• **THE PROBLEM**
Exclude all pictures, and reproduce exactly the lines from the one containing "Task: Click the 入境截止日期 row label" through the end of the records, with nothing else added.

[Opening GIVEN INFORMATION section]

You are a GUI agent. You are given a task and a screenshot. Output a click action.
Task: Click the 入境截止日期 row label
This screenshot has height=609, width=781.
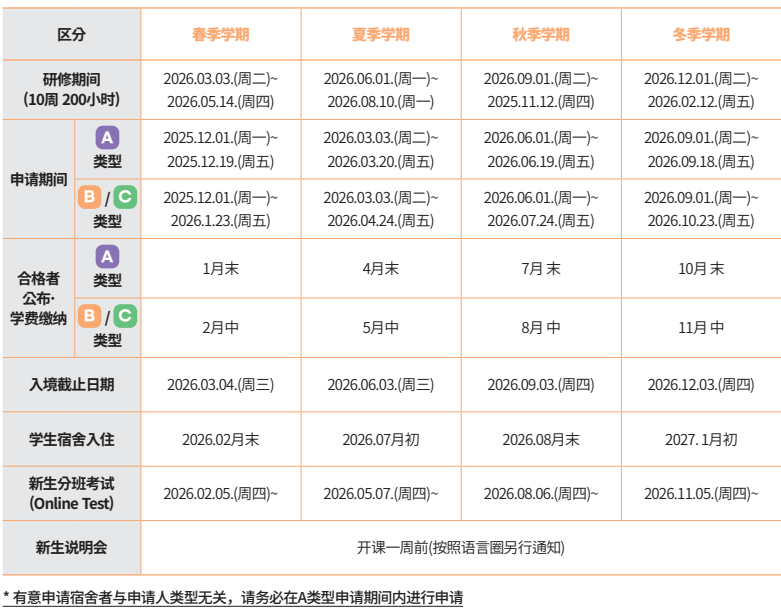(x=71, y=384)
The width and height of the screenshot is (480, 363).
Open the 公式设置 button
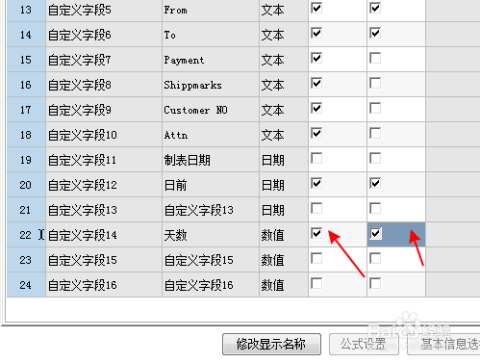363,344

[Closing GIVEN INFORMATION section]

• **RESULT OF THIS EXERCISE**
Task: Click the 入境截止日期 row label
This screenshot has height=609, width=781.
(x=71, y=384)
The width and height of the screenshot is (480, 363).
Open the 公式设置 button
363,344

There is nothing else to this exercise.